The Smart Pumps That Cried Wolf​​

January 9, 2017 | Sean O'Neill

Wolf face photo

We all know the childhood story about the boy who cried wolf. The story, derived from Aesop’s Fables, is really quite simple: A boy repeatedly enters his village screaming that wolves are attacking a flock of sheep. Of course, he’s telling a “tall tale” and—after repeatedly doing so—the villagers no longer take him seriously. When the wolves actually enter the village, the boy alerts the villagers to no avail and the sheep are eaten.

So how does this relate to healthcare and patient safety? Are US hospital becoming overrun with wolves? Not literally, of course, but this phenomenon plays itself out in our hospitals every day. Clinicians interact and utilize tens, if not hundreds, of different technologies in the acute care space. These technologies have the capabilities to prevent patient harm by alerting clinicians when they are about to effectuate an unsafe practice. However, if the alert parameters set on the technology do not match practice, the result can be an overabundance of nuisance alerts.

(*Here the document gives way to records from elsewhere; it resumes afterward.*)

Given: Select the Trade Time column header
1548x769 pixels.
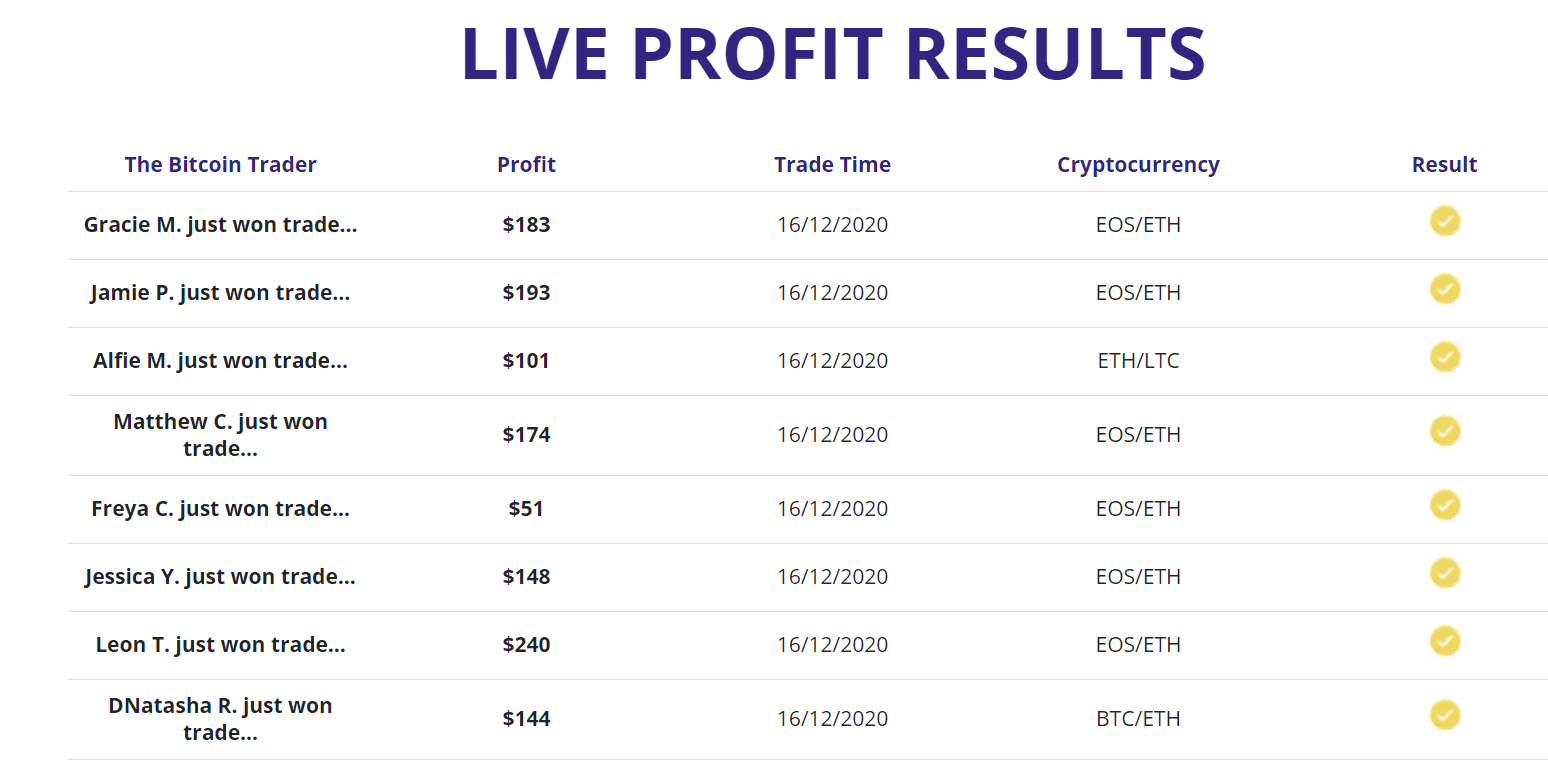Looking at the screenshot, I should [832, 165].
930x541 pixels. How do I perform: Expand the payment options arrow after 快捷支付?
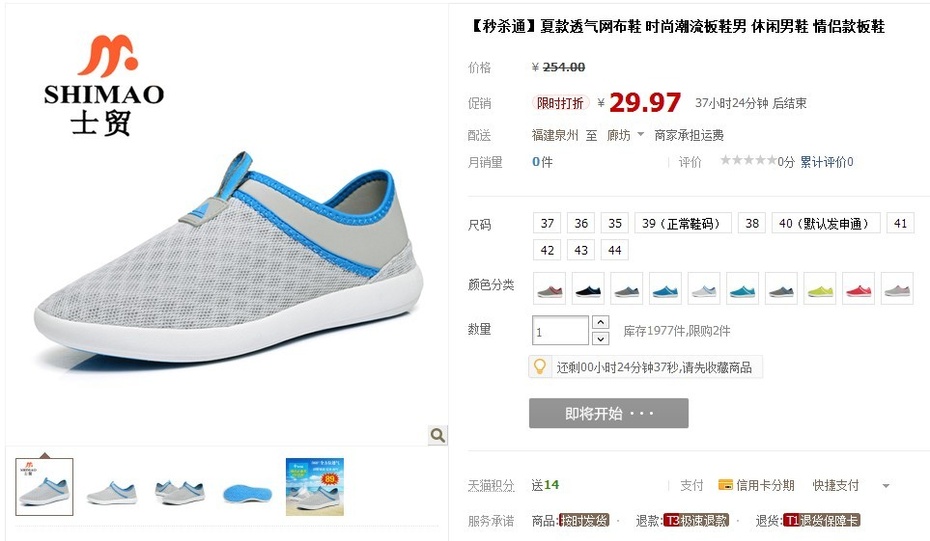tap(886, 486)
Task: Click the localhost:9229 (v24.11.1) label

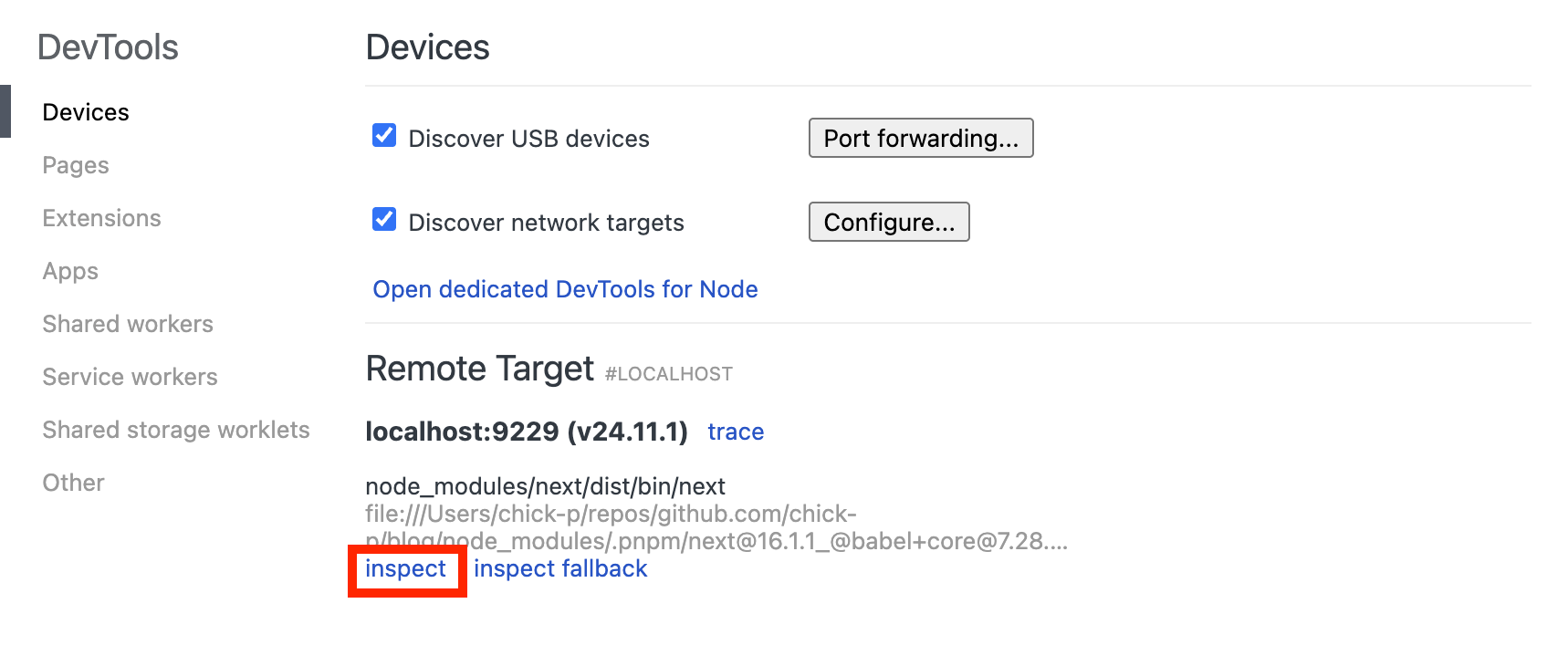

The Agency for Healthcare Research and Quality (AHRQ) states that alert fatigue describes the phenomenon by which busy workers (in the case of health care, clinicians) become desensitized to safety alerts, and as a result ignore or fail to respond appropriately to such warnings. In 2015, The Joint Commission made alarm fatigue a National Patient Safety goal and now requires hospitals to make alarm and alert management a hospital priority.

The use of technology with safety alerts is very evident in the ordering, preparation, and administration of medications in an acute care hospital. What most non-clinicians, or many clinicians for that matter, don’t know is that depending on the type and form of a drug, it is possible that the medication process will include up to five or more independent technologies supporting a medication along its path to being administered to a patient.

Let’s breakdown one example of the medication process for an intravenous medication. In most acute care settings, this medication will be ordered via an electronic health record or computerized order entry system (technology #1). The order is then transmitted to the pharmacy for review and preparation. Within the pharmacy multiple storage and preparation technologies may be used including medication inventory control systems (technology #2), IV robots (technology #3a) and an IV workflow manager system (technology #3b). Once the preparation is complete the medication can be delivered to an automated dispensing cabinet (technology #4) for storage in a patient care area. Prior to administration to the patient, the nurse will use bar code scanning (technology #5) to verify four of the five rights of medication administration. Finally, the medication is infused via a smart infusion pump (technology #6). As you can see, this couldn’t be kept to less than five different technologies! Keep in mind the above process happens hundreds of times per day in any given hospital.

Why make the system so complex? All these technologies have the potential to provide a more efficient and safer administration of potentially high risk medications. However, there are two major limitations in optimizing the use of these technologies. This first is that they require the development and maintenance of the clinical content that drives their value. For example, smart infusion pumps can alert a clinician if they program a 50 mg dose vs an intended 5 mg dose for a given medication. Unfortunately, there is no standard for which drugs should be included in your library or at what value your alert thresholds should be set at. Therefore, hospitals end up having to create this content from scratch and often in isolation from other healthcare organizations.

The second major challenge is that these technologies all produce transactional data that can be used to identify vulnerabilities or deficiencies in a hospital’s processes. If harnessed correctly, this information could drive improvements and ultimately make patients safer. This second challenge is where I want to focus.

You may be asking how this all relates to the boy who cried wolf? The answer is that all day, every day, the above technologies are crying wolf. In theory, all of these system have alerting technologies that can halt a clinician from making an error. In 2016, the ECRI institute identified alert or alarm fatigue as a Top 10 health technology hazard.

To further illustrate this, let’s focus on smart infusion pumps. For the clinicians reading this, I have a homework assignment. Go to one of your patient care floors or operating rooms and find a nurse or anesthesiologist. Ask them the following question, “Do our infusion pumps alert you to potential dosing errors?” I would bet a large sum of money that their answer will be “Yes, I see the alerts but they never make sense so I ignore them”.

How do we address alert fatigue in this setting? The vital steps consist of having access to the data and translating that data into insight. You can’t optimize alerts or alarms in any given system without first understanding the incidence, type and action taken with alerts. If we go back to the smart pump example, can your organization answer the following questions:

  • What is the alert rate for all the drugs in our library?

  • What are the types of alerts that are firing?

  • What values are triggering these alerts?

  • What are clinicians doing when faced with these alerts?

In talking to countless medication safety leaders across the country, you would be surprised how few organizations can answer these types of questions about even one or two of the technologies they utilize. And the ones that can are spending a significant amount of resources to do it.

This is where Bainbridge Health comes in. We provide a software data platform as well as clinical consultation to help healthcare organizations optimize the use of their data and translate it into clinically actionable information. It is our goal that technologies will no longer be crying wolf but instead will only alert clinicians when the wolves have actually entered the village.